To do
A – Answer these questions using the article on illegal establishments in Dhaka, one answer per line with matching marks:
(i) Which three residential areas of Dhaka are named as the target of the eviction drive?
(ii) How long will schools, colleges, and hospitals be given to shift?
(iii) To which two RAJUK projects did the housing minister suggest they move?
B – Transcribe the stretch of the article on illegal establishments in Dhaka from "Illegal restaurants in" through "minister has said.".

Selected excerpt

Illegal restaurants in Dhaka’s posh areas to be evicted soon; schools, colleges, hospitals get 3 months to move

An eviction drive will soon begin to clear hotels and restaurants illegally set up in Dhaka’s Gulshan, Banani, and Baridhara residential areas, the housing and public works minister has said.

Obaidur Masumbdnews24.com
Published : 15 July 2016, 06:57 AM
Updated : 15 July 2016, 08:24 AM

But schools, colleges, and hospitals build illegally in the same posh areas of the capital will be given three months to shift, Mosharraf Hossain told bdnews24.com on Thursday.
 
“We’ll give them a three-month notice. The unapproved establishments will have to relocate within that time.”
 
The government last week decided to shut down schools, colleges, hotels, restaurants and hospitals operating without permission in Dhaka’s Gulshan residential area in view of the July 1 terrorist attack on a cafe there.
 
The housing minister suggested the educational institutions and hospitals move to RAJUK’s Uttara and Purbachal projects and said his ministry would consider giving them land if they wanted.

Data
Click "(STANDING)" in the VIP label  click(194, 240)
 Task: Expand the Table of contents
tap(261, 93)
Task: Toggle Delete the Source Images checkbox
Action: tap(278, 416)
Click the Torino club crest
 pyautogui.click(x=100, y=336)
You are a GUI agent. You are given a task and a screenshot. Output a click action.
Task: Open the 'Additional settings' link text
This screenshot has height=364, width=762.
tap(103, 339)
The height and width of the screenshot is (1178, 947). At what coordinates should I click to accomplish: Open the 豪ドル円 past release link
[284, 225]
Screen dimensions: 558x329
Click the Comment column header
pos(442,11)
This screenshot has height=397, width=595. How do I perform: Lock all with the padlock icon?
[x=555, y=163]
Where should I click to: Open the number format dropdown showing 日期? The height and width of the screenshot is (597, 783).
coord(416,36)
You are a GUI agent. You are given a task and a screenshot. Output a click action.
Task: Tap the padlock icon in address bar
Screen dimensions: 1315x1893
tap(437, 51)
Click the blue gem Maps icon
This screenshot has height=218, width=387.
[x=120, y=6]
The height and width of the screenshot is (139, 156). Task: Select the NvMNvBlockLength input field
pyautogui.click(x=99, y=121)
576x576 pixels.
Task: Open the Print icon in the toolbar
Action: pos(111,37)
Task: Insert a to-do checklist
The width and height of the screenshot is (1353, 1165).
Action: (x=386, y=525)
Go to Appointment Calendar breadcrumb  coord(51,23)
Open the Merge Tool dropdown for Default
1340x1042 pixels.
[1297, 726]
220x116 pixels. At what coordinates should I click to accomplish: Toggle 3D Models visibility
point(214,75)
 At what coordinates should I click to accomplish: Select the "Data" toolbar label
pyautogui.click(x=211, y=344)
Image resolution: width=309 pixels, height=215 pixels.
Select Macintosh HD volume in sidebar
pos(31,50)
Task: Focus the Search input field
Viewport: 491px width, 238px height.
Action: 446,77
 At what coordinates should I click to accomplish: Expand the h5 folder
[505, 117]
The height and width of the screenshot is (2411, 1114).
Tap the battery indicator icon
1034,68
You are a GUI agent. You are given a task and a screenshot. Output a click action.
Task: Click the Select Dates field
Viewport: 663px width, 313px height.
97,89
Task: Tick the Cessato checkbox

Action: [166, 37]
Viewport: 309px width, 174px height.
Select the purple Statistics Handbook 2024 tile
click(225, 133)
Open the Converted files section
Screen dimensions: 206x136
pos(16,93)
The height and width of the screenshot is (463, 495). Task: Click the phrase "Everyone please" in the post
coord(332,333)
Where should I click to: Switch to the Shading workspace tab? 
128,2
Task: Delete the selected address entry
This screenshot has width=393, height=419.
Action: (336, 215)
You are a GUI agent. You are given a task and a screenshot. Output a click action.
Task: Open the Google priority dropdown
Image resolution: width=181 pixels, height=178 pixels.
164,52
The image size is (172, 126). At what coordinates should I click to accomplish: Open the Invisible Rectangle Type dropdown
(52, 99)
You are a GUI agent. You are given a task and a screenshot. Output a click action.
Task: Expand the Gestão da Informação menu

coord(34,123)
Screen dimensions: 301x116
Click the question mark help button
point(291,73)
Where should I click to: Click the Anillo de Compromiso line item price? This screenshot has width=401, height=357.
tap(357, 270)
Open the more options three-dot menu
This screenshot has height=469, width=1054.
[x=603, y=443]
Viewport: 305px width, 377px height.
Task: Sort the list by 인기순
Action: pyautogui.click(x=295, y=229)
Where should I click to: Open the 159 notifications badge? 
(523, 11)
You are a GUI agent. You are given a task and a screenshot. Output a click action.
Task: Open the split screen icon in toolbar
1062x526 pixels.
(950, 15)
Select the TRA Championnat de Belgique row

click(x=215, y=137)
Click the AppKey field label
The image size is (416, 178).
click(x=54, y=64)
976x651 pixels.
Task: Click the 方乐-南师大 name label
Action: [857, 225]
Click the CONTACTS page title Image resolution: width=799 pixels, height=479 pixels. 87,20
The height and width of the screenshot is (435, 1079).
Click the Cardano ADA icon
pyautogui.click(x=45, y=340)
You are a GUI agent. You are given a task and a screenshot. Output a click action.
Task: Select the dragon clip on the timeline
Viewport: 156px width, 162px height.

Answers provided
A –
(i) Gulshan, Banani, and Baridhara
(ii) Three months
(iii) Uttara and Purbachal

B –
Illegal restaurants in Dhaka’s posh areas to be evicted soon; schools, colleges, hospitals get 3 months to move

An eviction drive will soon begin to clear hotels and restaurants illegally set up in Dhaka’s Gulshan, Banani, and Baridhara residential areas, the housing and public works minister has said.